● WHAT NEEDS TO BE DONE: Lines from the one containing "Nina Protocol : un" through the final line of the records below are needed, copied exactly, with no pictures.

● DATA EXTRACTS:
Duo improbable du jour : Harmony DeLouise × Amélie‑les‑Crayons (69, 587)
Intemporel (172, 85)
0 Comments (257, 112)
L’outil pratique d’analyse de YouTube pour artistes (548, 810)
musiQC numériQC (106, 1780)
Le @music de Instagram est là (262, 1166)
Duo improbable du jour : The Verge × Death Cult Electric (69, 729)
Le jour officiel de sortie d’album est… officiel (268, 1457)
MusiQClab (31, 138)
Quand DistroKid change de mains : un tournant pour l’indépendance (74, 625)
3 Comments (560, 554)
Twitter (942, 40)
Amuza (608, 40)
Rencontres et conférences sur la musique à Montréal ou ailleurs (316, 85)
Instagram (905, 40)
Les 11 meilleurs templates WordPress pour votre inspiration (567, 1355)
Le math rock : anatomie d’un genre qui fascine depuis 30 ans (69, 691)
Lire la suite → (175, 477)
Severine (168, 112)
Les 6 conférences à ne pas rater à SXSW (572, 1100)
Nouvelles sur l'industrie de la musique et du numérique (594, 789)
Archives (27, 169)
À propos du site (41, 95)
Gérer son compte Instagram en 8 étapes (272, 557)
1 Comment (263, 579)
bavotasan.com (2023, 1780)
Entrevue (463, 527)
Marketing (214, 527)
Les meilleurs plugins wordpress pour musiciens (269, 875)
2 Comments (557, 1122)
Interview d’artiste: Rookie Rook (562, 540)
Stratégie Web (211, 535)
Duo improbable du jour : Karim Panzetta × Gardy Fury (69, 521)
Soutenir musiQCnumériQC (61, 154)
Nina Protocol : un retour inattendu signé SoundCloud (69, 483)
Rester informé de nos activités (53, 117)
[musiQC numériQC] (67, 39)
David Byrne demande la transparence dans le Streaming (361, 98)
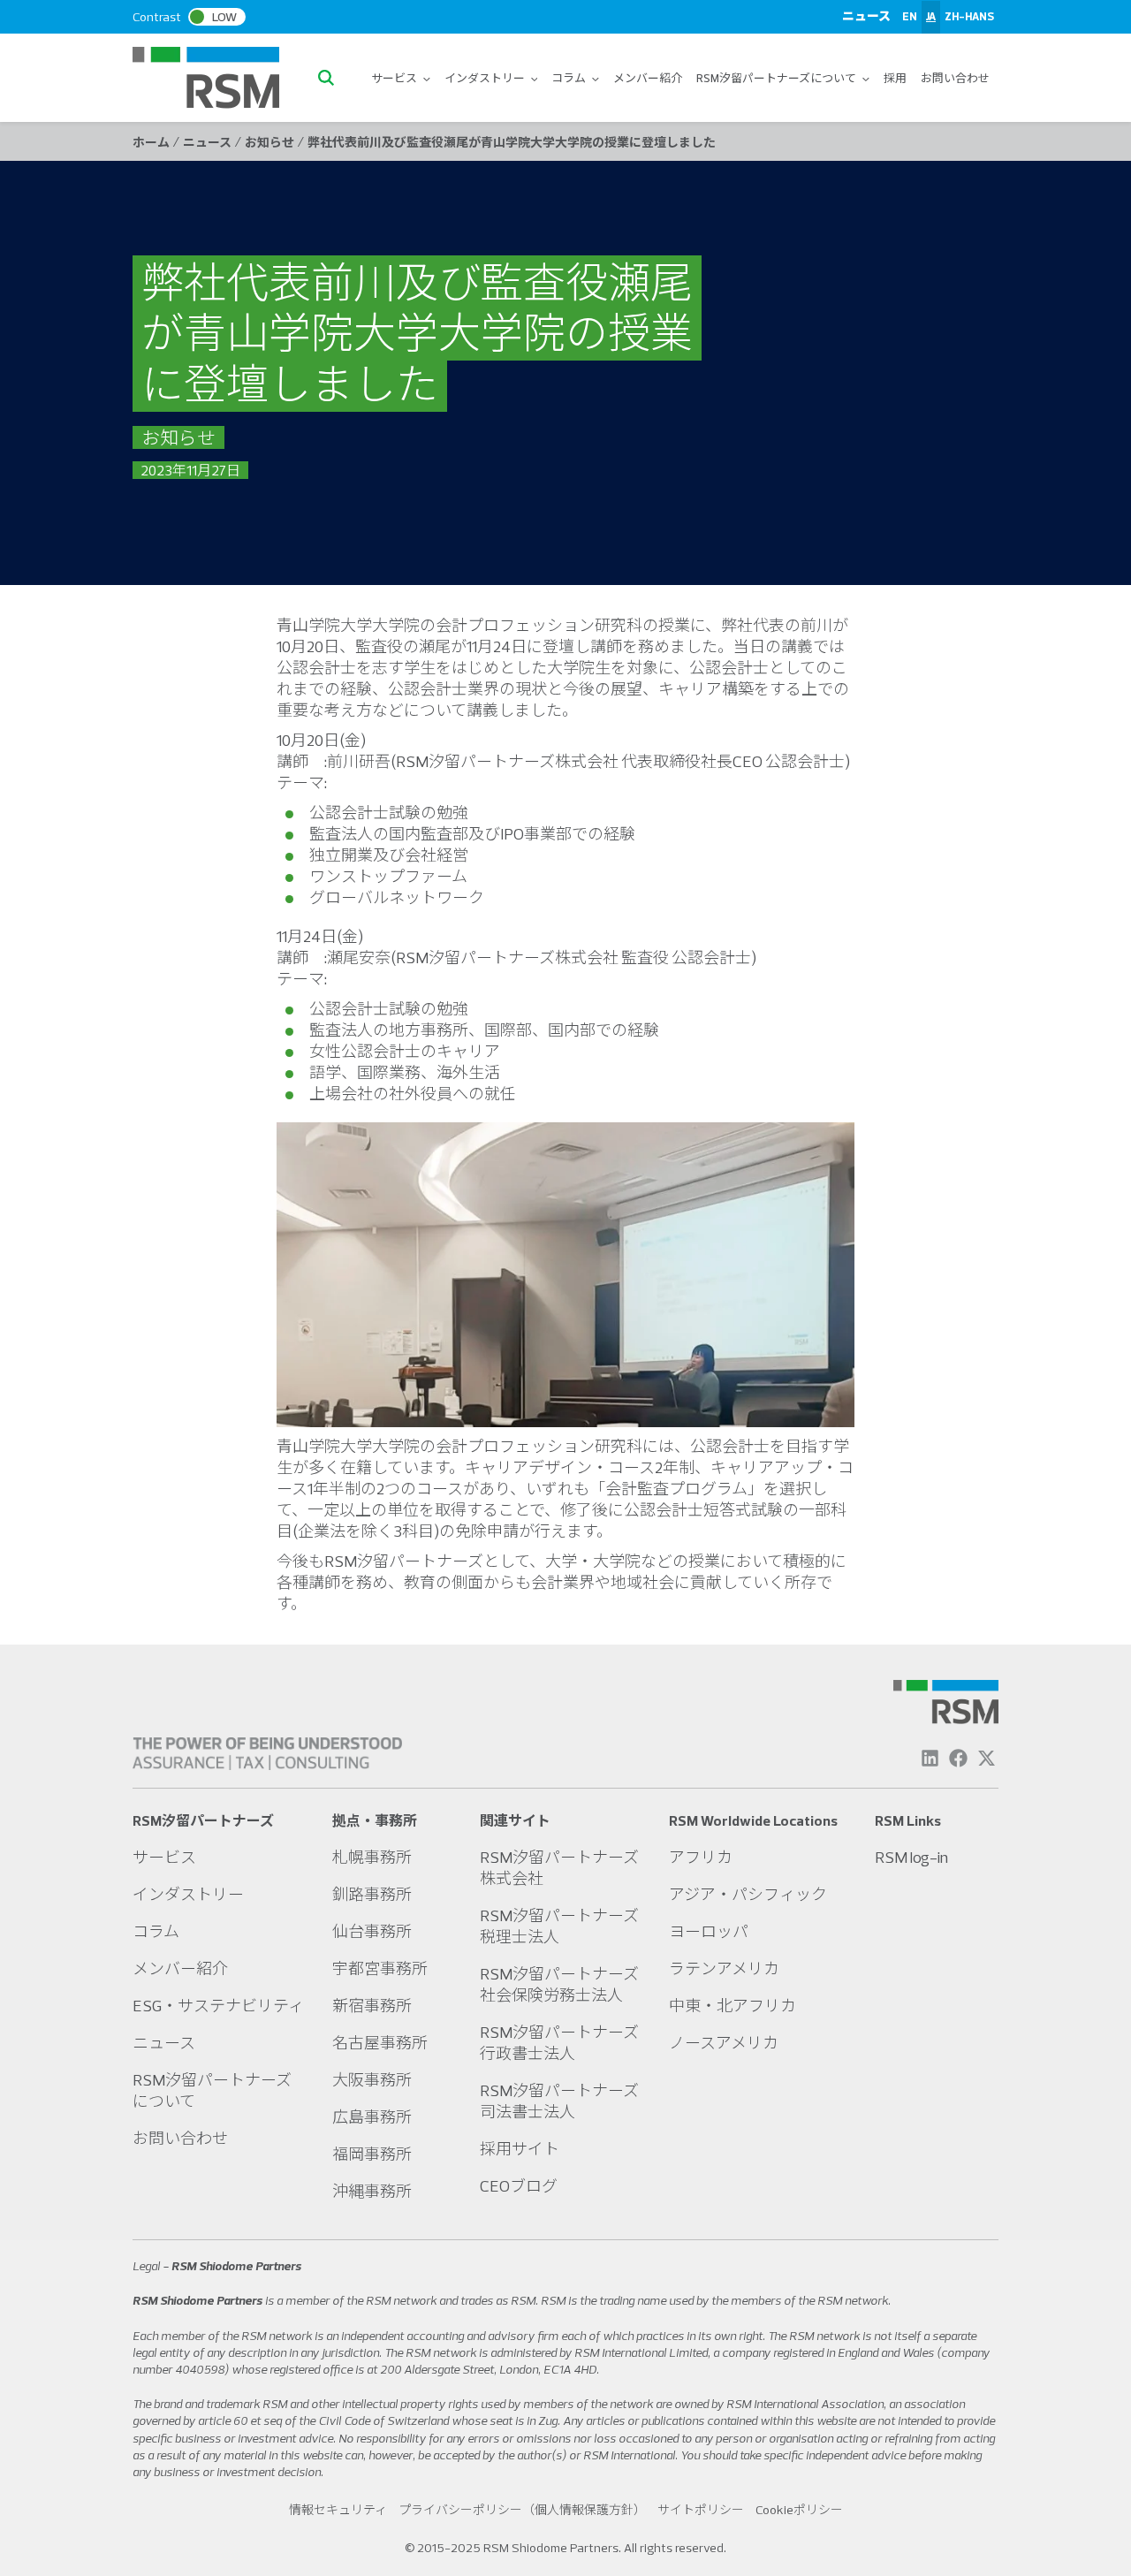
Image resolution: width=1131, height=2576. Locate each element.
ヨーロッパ (708, 1931)
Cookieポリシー (799, 2510)
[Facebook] (958, 1758)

● RESPONSE:
Nina Protocol : un retour inattendu signé SoundCloud (69, 483)
Rester informé de nos activités (53, 117)
[musiQC numériQC] (67, 39)
David Byrne demande la transparence dans le Streaming (361, 98)
Image resolution: width=1131, height=2576. Locate each element.
ヨーロッパ (708, 1931)
Cookieポリシー (799, 2510)
[Facebook] (958, 1758)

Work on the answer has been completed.